Personal information
- Full name: Marcus Törnstrand
- Date of birth: 10 January 1990 (age 35)
- Place of birth: Stockholm, Sweden
- Height: 1.87 m (6 ft 2 in)
- Position: Defender

Youth career
- Djurgårdens IF
- IF Brommapojkarna

Senior career*
- Years: Team / Apps / (Gls)
- 2008–2012: Hammarby IF / 53 / (0)
- 2008–2010: → Hammarby TFF / 32 / (1)
- 2013: Dundee United / 1 / (0)
- 2013–2014: Östersunds FK / 17 / (0)
- 2020: FC Nacka Iliria / 0 / (0)

International career
- 2005–2007: Sweden U17 / 19 / (2)
- 2008–2010: Sweden U19 / 14 / (1)
- 2011: Sweden U21 / 2 / (0)

= Marcus Törnstrand =

Swedish footballer

Marcus Törnstrand (born 10 January 1990) is a Swedish footballer who plays as a defender, most recently for Östersunds FK in 2014. He previously played for Hammarby IF and in Scotland for Dundee United. He represented the Sweden under-21 team.

==Career==
As a youth player he represented Djurgårdens IF and IF Brommapojkarna before signing a contract with Hammarby IF in 2008. During the spring in 2008 he played for the club's farm team Hammarby TFF, but due to big injury problems in Hammarby's defensive line he was called up and played seven games for the team during the autumn. He only made one appearance for the team in 2009 in the spring derby against the club's rivals AIK. He also helped Hammarby TFF to gain promotion to Division 1 during the season.

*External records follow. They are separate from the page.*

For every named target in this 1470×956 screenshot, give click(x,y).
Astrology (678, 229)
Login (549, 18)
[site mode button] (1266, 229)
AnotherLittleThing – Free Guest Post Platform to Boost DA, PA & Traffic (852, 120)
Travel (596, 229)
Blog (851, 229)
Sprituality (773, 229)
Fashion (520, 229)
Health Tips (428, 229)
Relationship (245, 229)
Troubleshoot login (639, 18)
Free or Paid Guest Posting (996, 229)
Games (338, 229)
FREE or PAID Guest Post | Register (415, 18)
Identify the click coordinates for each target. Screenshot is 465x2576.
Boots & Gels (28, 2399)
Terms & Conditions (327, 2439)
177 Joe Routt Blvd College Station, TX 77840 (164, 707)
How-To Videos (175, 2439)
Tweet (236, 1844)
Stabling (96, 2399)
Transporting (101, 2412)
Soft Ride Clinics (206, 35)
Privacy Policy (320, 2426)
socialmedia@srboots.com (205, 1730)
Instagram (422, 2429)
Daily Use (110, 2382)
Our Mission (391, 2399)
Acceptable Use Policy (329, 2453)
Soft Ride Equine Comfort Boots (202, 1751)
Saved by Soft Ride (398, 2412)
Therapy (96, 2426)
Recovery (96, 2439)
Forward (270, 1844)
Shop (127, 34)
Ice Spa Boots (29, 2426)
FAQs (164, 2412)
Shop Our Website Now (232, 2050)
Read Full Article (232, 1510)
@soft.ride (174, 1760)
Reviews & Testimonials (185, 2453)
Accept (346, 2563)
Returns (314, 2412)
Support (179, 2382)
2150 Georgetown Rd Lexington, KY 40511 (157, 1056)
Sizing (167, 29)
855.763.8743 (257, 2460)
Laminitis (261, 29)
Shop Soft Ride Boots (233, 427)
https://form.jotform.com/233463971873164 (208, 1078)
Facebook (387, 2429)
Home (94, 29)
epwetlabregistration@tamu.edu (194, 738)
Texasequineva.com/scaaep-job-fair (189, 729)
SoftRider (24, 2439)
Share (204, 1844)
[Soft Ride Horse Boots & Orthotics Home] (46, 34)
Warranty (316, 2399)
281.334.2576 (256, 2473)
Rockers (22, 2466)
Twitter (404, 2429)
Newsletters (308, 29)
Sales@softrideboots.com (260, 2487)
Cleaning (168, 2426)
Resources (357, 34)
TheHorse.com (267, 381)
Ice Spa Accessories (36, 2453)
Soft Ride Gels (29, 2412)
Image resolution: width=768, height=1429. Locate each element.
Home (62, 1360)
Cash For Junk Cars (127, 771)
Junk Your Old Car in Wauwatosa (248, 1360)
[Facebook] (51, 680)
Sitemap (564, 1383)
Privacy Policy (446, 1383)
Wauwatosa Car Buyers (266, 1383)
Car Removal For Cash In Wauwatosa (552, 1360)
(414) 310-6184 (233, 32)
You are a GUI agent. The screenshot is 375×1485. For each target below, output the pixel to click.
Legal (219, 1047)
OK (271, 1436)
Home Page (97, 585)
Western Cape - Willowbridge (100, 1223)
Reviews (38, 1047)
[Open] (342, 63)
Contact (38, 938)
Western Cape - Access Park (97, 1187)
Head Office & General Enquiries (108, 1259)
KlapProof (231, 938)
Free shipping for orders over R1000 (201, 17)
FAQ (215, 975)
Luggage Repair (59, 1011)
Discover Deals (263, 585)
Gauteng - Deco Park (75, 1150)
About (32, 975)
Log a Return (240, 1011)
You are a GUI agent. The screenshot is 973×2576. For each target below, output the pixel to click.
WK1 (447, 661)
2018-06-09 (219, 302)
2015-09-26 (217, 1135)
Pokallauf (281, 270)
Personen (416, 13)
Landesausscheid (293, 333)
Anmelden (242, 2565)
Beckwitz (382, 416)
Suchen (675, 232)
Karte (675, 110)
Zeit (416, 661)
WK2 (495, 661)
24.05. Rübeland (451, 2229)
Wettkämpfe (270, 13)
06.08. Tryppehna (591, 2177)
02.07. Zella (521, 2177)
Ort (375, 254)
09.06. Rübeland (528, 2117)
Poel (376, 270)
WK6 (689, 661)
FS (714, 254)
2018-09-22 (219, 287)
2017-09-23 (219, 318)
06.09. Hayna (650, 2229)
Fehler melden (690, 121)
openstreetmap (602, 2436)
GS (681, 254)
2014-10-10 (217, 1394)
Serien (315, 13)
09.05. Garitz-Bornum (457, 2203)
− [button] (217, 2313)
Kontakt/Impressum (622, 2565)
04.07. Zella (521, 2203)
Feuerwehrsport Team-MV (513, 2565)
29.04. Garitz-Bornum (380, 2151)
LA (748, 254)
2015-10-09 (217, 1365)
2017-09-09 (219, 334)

After being released by Hammarby at the end of the 2012 season, Törnstrand signed a short-term contract with Dundee United of the Scottish Premier League on 26 February 2013. He made only one appearance as a substitute before leaving the club at the end of the 2012–13 season.

Törnstrand returned to Sweden, signing for Östersunds FK in June 2013. He left the club at the end of the 2014 season after they decided not to extend his contract.